[Excerpt provided]
And Another Thing

Perils of the Poetry Reading

posted by Katha Pollitt on 08/29/2009 @ 10:26pm

Am I the only person who finds it hard to follow an unfamiliar poem when I hear it read out loud and don't have the text in front of me? Even when reading to myself at my own pace, I might have to go over a poem several times to really get it, but at a reading, the poems whizz by unstoppably-- no chance of a second hearing, and all the helpful visual cues of print , like punctuation, italics, quotation marks, and even line breaks, are absent. A stray thought enters my head -- I wonder why they painted this room turquoise? -- and in seconds I've lost the thread. (I'm speaking of what you might call "literary poetry" here, poetry written primarily to be read silently, not spoken word, which is intended for the ear from the outset.)

[Data records]

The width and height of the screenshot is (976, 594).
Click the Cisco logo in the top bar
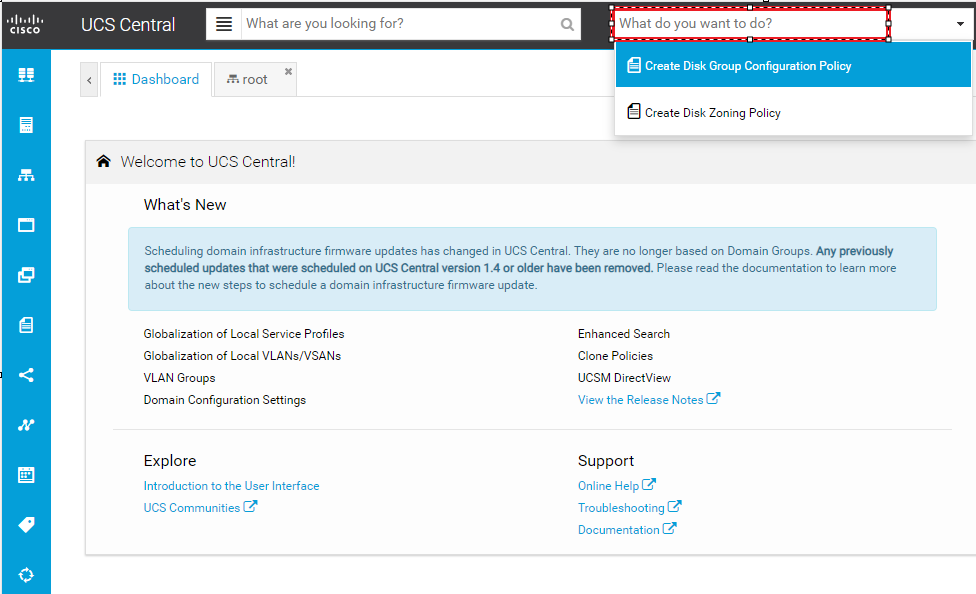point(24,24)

---

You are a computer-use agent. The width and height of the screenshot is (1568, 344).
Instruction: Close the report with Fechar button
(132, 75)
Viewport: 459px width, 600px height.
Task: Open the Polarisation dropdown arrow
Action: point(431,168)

[Your tasks]
(A) Please reproduce the passage of the poetry-reading post between "posted by Katha" and "from the outset.)", inclusive.
(B) What stray thought about the room does the poetry-reading post give as an example of losing the thread?
This material comes from a separate source.

[In response]
(A)
posted by Katha Pollitt on 08/29/2009 @ 10:26pm

Am I the only person who finds it hard to follow an unfamiliar poem when I hear it read out loud and don't have the text in front of me? Even when reading to myself at my own pace, I might have to go over a poem several times to really get it, but at a reading, the poems whizz by unstoppably-- no chance of a second hearing, and all the helpful visual cues of print , like punctuation, italics, quotation marks, and even line breaks, are absent. A stray thought enters my head -- I wonder why they painted this room turquoise? -- and in seconds I've lost the thread. (I'm speaking of what you might call "literary poetry" here, poetry written primarily to be read silently, not spoken word, which is intended for the ear from the outset.)

(B) Wondering why they painted the room turquoise.